AMSTERDAM (JTA) — For a 91-year-old Holocaust survivor and friend of the renowned teenage diarist Anne Frank, laying the first brick for a new monument to victims of the genocide was a “special moment.”
“I’m satisfied that it’s finally happening,” Jacqueline van Maarsen told the ANP news agency on Wednesday with the launch of the Names Monument.
Van Maarsen was among several dozen people, including other Holocaust survivors, who gathered in Amsterdam to lay the first part of the building, which is designed to have about 102,000 bricks — one bearing the name of each of the Shoah’s identified victims in the Netherlands.

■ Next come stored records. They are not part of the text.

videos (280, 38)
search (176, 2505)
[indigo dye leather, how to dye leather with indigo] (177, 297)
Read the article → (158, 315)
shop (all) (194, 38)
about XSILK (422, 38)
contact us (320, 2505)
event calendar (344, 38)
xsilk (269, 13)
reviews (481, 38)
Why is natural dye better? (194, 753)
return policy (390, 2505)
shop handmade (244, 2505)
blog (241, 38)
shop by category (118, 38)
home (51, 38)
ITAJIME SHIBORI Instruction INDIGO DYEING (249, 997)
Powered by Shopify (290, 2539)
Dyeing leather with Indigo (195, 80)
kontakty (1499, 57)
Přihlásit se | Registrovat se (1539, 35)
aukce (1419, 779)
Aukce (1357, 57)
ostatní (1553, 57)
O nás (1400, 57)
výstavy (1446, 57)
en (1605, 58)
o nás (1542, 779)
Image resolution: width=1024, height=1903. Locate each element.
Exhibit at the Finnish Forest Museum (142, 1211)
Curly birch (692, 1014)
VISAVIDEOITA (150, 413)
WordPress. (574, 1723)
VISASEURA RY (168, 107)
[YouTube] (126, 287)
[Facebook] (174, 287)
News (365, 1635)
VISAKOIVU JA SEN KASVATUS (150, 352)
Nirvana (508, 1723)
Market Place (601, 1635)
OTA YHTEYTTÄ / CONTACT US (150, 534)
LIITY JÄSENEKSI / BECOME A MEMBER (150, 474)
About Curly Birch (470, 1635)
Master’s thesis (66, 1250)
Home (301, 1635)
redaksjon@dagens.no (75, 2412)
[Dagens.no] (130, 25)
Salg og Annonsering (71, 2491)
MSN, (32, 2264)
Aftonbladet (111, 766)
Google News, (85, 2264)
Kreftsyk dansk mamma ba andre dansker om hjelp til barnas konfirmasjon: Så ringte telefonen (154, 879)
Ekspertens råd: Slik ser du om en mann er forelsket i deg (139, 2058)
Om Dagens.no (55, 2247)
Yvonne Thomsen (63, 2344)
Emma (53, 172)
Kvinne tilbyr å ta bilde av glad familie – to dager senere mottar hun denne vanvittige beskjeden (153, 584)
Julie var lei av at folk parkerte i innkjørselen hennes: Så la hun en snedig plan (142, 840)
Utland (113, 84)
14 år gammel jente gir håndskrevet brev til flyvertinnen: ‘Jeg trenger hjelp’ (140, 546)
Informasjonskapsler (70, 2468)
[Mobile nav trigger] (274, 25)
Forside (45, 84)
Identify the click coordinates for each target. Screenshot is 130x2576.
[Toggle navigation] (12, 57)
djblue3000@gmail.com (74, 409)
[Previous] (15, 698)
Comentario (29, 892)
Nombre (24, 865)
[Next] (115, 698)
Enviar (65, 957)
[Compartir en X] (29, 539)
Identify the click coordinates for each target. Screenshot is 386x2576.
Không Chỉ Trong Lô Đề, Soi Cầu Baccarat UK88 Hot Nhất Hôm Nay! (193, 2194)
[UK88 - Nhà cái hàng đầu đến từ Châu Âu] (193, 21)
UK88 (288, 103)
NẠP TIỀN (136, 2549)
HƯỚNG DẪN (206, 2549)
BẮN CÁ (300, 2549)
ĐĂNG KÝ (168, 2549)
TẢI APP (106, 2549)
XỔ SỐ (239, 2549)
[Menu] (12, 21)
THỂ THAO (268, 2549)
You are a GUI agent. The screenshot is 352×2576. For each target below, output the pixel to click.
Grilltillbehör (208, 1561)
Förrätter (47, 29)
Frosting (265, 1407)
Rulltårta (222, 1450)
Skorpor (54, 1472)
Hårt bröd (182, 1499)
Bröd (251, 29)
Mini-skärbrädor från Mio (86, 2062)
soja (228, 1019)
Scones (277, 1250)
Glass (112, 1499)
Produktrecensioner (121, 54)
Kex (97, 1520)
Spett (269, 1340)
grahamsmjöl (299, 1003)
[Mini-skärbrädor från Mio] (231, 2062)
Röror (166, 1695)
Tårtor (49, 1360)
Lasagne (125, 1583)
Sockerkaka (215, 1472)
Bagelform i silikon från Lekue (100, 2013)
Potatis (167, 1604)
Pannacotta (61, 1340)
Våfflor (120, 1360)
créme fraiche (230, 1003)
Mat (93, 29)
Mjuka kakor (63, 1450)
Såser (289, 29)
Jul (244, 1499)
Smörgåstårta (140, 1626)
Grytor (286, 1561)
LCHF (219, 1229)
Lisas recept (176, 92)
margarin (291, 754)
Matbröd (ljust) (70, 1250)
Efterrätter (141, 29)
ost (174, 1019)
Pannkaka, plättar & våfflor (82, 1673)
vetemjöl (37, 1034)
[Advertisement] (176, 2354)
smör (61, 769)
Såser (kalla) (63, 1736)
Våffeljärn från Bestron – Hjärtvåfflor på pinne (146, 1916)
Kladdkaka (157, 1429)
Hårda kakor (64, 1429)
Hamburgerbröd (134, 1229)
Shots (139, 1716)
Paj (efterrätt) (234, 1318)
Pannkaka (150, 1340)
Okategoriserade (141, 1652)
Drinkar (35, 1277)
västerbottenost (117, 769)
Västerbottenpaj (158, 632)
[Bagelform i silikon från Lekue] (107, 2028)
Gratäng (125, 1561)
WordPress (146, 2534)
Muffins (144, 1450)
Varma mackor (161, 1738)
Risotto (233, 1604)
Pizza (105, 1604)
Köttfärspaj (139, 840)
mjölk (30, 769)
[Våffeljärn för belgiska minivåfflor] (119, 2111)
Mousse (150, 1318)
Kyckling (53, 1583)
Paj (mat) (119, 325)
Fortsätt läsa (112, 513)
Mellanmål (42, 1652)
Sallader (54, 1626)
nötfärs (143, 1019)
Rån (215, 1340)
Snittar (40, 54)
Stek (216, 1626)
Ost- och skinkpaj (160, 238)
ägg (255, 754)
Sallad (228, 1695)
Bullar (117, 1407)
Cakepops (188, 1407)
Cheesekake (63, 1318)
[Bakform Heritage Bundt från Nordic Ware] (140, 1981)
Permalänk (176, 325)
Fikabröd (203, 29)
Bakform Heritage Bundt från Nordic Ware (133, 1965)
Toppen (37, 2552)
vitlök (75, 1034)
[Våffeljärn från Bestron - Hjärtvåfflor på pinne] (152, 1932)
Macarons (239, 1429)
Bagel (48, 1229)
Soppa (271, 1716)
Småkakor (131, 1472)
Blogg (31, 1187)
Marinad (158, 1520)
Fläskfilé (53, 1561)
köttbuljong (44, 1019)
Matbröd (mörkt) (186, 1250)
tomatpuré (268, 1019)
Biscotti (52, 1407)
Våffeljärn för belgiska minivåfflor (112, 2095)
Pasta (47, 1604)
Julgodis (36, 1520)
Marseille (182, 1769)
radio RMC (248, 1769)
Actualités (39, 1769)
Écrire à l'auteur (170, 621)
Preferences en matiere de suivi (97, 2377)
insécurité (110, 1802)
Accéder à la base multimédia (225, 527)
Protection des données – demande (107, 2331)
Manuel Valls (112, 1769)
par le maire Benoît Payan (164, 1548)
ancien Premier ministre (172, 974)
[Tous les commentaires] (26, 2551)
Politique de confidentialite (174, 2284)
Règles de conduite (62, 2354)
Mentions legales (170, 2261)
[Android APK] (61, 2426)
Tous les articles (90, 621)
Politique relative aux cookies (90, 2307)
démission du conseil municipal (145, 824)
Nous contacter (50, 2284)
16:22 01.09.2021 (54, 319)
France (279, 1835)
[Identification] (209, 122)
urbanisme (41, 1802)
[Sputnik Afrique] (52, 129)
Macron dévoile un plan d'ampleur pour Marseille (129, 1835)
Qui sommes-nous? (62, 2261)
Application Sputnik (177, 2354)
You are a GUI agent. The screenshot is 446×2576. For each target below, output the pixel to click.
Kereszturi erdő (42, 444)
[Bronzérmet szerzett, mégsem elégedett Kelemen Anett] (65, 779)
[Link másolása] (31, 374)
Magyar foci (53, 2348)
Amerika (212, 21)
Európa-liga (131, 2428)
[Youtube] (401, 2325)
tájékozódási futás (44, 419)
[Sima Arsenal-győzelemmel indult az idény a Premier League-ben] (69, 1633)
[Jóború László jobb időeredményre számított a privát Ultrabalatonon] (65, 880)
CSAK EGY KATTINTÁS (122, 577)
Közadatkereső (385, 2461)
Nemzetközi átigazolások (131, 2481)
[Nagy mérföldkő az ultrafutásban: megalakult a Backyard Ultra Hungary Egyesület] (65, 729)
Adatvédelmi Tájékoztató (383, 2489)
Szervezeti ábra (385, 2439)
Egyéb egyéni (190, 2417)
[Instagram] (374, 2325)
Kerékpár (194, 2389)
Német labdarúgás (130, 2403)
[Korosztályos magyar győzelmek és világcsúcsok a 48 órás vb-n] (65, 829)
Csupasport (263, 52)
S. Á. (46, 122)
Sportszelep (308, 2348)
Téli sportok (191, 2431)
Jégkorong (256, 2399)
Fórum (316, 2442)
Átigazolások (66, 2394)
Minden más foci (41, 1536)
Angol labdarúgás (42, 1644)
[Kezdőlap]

The monument’s construction, the latest phase in a project that began in 2006, is expected to take at least a year and will cost 15 million euros, about $17.4 million. The Dutch government will provide more than half the funding, with the rest supplied by the municipality and private donors, including van Maarsen, who gave 50,000 euros, about $58,000.
Amsterdam has multiple monuments for Holocaust victims.
The brick laid by van Maarsen was named for Dina Frankenhuis, a secretary who was murdered by the Nazis and their collaborators in 1943 in the Sobibor death camp in occupied Poland. She was 20.
“I’m satisfied that it’s finally happening,” said van Maarsen, whose father was Jewish. “It’s a beautiful design with all the names on it.”
Her family survived the war because van Maarsen’s mother was Christian.